YOUR OBJECTIVE:
The line containing "Given: Click Invertir" marks the start; please restate exactly that line and only the lines following it through the end of the material below.
Start of RAW DATA
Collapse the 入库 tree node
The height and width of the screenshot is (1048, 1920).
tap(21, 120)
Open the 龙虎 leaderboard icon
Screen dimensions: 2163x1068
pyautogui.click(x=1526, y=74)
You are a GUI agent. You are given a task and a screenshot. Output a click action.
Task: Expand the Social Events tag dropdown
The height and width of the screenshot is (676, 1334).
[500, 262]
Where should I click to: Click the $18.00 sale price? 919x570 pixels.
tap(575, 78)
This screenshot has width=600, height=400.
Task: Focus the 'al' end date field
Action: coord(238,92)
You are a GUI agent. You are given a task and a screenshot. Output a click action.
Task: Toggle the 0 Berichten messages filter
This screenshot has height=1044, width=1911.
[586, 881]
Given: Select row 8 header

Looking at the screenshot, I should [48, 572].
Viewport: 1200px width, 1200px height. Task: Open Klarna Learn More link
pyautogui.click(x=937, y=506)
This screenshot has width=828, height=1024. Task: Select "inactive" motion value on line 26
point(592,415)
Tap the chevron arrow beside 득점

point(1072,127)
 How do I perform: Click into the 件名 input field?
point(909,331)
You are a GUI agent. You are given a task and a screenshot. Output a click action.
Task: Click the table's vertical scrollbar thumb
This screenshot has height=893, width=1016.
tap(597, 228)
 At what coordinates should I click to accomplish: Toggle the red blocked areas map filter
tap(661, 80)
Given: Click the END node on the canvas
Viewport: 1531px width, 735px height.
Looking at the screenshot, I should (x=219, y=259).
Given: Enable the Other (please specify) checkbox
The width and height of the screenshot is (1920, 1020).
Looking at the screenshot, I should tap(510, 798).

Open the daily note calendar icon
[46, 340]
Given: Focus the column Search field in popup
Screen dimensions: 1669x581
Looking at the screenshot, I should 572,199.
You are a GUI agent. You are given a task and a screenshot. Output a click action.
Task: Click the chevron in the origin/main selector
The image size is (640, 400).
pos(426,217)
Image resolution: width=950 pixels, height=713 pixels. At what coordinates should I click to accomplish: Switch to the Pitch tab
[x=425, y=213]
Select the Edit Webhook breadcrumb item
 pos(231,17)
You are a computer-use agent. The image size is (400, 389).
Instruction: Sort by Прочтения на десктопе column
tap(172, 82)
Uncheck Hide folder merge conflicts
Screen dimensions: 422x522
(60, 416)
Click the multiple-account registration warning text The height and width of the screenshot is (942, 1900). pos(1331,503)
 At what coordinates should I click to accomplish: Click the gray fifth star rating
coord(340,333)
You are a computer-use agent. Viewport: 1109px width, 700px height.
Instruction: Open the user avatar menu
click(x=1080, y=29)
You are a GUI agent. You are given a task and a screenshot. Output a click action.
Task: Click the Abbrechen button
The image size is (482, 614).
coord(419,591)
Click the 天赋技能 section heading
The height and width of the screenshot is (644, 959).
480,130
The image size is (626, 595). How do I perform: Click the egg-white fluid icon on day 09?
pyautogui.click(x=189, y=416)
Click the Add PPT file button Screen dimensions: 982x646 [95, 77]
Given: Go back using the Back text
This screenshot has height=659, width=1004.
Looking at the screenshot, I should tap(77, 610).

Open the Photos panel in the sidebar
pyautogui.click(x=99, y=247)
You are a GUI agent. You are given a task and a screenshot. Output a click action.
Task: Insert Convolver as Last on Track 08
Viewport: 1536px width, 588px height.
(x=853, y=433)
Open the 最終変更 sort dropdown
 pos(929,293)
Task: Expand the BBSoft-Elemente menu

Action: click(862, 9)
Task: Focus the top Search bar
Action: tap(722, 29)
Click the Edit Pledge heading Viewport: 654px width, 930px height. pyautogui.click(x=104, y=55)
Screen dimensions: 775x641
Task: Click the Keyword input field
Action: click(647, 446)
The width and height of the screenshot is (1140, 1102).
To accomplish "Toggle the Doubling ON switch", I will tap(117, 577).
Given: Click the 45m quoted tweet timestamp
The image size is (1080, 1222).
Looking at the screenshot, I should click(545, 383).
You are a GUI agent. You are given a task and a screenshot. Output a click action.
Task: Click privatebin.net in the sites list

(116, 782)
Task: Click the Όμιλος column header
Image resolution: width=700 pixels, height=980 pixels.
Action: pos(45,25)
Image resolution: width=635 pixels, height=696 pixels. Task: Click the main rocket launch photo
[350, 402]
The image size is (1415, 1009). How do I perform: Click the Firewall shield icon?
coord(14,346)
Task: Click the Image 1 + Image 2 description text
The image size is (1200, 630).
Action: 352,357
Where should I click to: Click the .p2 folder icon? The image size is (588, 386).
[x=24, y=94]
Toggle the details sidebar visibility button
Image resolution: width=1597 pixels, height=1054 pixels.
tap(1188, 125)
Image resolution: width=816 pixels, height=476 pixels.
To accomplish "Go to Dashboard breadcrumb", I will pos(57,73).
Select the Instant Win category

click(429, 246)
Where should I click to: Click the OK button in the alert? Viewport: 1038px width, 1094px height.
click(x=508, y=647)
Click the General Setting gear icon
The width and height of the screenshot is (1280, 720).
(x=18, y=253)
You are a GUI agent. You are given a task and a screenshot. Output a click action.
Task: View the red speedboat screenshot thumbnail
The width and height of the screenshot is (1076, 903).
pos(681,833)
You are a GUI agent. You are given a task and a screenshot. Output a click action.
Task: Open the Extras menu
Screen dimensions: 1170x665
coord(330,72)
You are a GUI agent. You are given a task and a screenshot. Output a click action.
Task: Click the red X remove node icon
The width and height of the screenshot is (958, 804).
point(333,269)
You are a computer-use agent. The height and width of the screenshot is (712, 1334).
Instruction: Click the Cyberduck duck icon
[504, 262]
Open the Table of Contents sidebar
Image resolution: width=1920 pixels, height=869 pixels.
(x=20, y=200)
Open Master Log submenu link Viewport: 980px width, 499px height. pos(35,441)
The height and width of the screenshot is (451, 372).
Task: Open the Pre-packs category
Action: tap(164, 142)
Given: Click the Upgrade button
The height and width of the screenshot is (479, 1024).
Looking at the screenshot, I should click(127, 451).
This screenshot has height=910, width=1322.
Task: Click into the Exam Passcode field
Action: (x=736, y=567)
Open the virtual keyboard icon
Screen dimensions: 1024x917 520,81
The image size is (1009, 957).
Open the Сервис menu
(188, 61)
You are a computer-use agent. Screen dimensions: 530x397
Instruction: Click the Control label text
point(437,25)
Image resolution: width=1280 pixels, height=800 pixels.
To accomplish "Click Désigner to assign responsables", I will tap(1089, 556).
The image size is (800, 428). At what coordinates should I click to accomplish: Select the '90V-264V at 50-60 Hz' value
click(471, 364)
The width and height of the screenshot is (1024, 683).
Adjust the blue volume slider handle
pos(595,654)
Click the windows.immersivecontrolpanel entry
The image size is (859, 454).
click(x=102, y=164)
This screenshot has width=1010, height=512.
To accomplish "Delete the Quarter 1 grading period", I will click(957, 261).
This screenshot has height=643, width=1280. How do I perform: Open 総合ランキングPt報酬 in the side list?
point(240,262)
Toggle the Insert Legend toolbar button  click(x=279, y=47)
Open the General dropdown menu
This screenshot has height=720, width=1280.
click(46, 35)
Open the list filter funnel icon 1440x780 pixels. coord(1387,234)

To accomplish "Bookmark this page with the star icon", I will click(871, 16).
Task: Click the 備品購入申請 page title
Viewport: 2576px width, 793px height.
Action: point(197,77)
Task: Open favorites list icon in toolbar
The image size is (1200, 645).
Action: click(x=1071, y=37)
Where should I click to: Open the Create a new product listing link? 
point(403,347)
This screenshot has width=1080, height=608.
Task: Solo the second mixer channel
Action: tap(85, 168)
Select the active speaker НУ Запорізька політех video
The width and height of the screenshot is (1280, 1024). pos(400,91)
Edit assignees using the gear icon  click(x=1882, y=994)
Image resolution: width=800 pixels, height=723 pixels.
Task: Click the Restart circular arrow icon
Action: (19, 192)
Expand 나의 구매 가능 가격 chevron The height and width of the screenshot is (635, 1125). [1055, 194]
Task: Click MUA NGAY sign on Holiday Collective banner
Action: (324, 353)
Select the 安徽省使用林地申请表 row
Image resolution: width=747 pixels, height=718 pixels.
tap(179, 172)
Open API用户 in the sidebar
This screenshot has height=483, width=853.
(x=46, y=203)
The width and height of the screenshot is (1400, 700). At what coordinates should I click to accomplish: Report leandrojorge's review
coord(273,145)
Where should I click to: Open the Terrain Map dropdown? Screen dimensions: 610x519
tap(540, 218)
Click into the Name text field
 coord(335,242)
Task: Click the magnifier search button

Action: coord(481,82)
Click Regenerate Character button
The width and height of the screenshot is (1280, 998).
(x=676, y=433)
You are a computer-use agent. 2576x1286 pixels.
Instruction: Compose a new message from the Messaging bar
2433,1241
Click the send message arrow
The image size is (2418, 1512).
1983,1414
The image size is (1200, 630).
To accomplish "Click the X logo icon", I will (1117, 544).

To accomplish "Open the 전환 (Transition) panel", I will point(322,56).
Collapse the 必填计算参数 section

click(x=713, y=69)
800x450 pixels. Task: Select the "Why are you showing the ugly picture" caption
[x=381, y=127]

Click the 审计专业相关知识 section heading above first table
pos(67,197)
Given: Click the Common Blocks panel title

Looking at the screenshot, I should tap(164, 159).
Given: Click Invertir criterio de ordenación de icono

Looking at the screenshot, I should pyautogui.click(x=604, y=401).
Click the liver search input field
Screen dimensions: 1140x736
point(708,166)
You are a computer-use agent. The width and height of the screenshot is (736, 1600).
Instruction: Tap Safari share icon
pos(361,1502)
End of RAW DATA
ANSWER SPACE:
Given: Click Invertir criterio de ordenación de icono

Looking at the screenshot, I should pyautogui.click(x=604, y=401).
Click the liver search input field
Screen dimensions: 1140x736
point(708,166)
You are a computer-use agent. The width and height of the screenshot is (736, 1600).
Instruction: Tap Safari share icon
pos(361,1502)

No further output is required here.